Selma Sueli Silva e doutora Raquel Del Monde
Selma Sueli Silva: Uma pessoa fez contato comigo pelo direct. Ela contou que tinha um mês que havia recebido o diagnóstico de autismo leve; isso aos 30 anos. Ela já havia passado por vários profissionais, tanto da psiquiatria quanto da psicologia, e sempre ouvia: “Ah! Que nada! Lógico que você não é autista! Você fala tão bem, você se comunica muito bem”!
Ouvir isso doía, pois ela sabia de suas dores seus desafios. Essa pessoa é professora de libras e já teve crises na escola quando teve uma dificuldade maior. Mas ela não desistiu e depois de assistir a um vídeo comigo e ela percebeu que se identificava com praticamente tudo o que foi falado.

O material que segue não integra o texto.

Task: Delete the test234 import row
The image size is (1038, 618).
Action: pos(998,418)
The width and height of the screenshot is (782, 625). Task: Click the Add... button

Foi então que ela teve certeza de que autistas podem falar bem, ter trabalho e nem ‘parecer’ autista aos olhos de outras pessoas. Dra Raquel, como a gente pode analisar esta frase, ‘não parece autista’? Eu pelo menos sei que dói, porque a gente sabe a dor e a delícia de ser o que é e o que a gente tem que segurar de ansiedade, medo e receio.
Dra. Raquel Del Monde: Então, Selma, toda a vez que eu escuto essa frase de “não parece autista”, eu fico pensando o seguinte: o que seria parecer autista? Acho que podemos começar daí. É um comentário que a gente ouve com muita frequência, tanto para adultos, como para crianças: “Ah, mas ele não parece autista”. Parece haver uma expectativa por parte das pessoas de que seriam capazes de identificar um autista apenas de olhar para ele: talvez uma característica física ou algo que ficasse óbvio no seu comportamento.

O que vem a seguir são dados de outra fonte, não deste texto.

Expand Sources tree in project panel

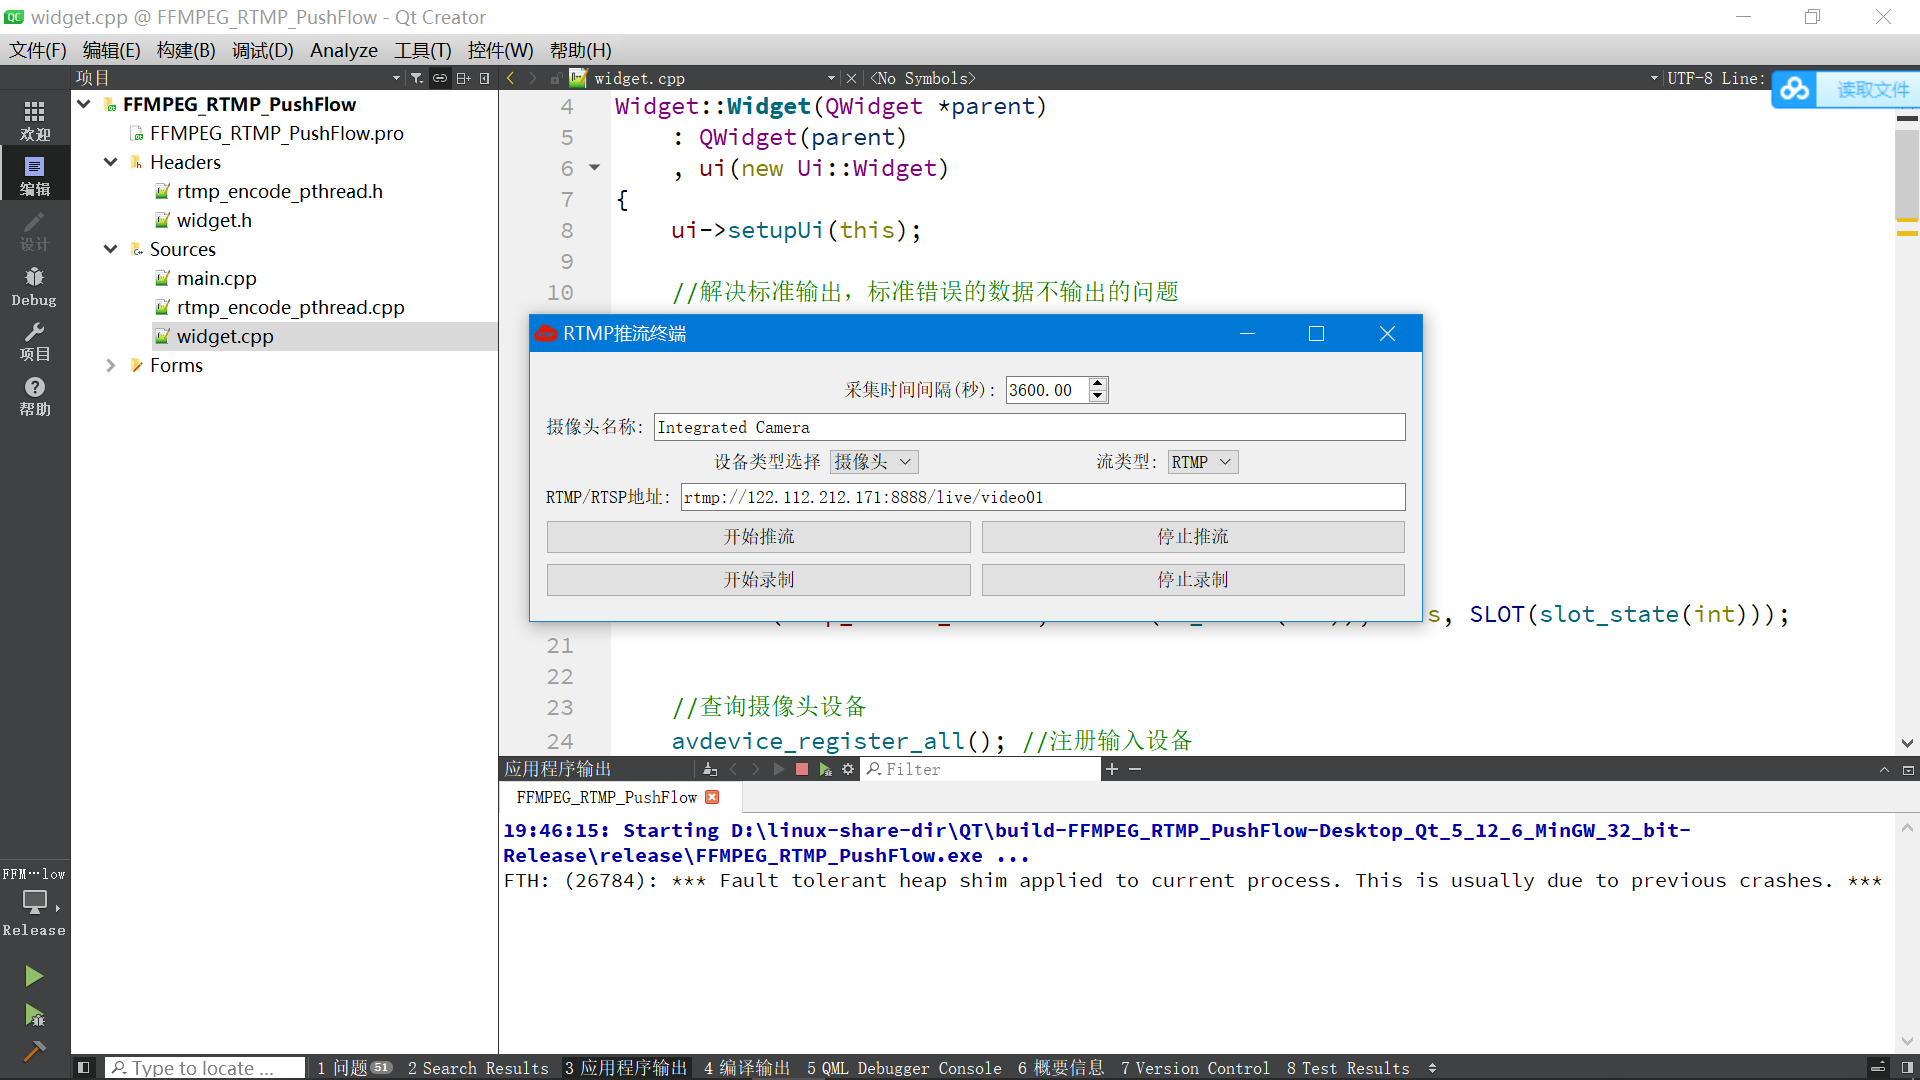pos(111,249)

É uma coisa bem complicada porque as características que definem o autismo não são visíveis. Mas, quando as pessoas dizem que alguém parece autista ou não, elas se referem a características visíveis, ou pelo menos observáveis, como a questão das estereotipias, dos stims, que são movimentos repetitivos, por exemplo. Se a observação for mais longa, talvez peculiaridades que podem ser observadas na maneira como que a pessoa interage com os outros, na maneira com que ela responde ao ambiente. Essas seriam as características observáveis
. Daí, as pessoas acreditam, baseadas num conhecimento que, geralmente, é muito restrito sobre o autismo, que elas seriam capazes de fazer essa identificação. Mas isso não acontece numa grande parte dos casos. Então, “não parecer autista” é bastante comum, a expectativa das pessoas é que precisa ser redefinida a partir de uma maior compreensão sobre o assunto.Selma Sueli Silva: Dra. Raquel, sabe o que mais me doeu? A senhora sabe que um psiquiatra para dar um diagnóstico desse é preciso todo um processo, um estudo, não é algo leviano. O que mais me doeu foi porque, para as pessoas, eu era boa demais para ser autista. Como se para ser autista tivesse que ser o pior, uma pessoa ‘coisificada’, um não sujeito de sua história.
Dra. Raquel Del Monde: Isso é muito complicado. Eu acho que esse é o ponto mais crítico da questão. Por trás dessa frase, parecer ou não parecer autista, a gente vê muito do que as pessoas julgam como sendo normal, desejável, o que são características boas ou não. Ou seja, estar dentro do padrão seria desejável e estar fora do padrão não seria desejável. Atribui-se uma conotação negativa a características diferentes. É o culto à normalização, a negação da diversidade humana.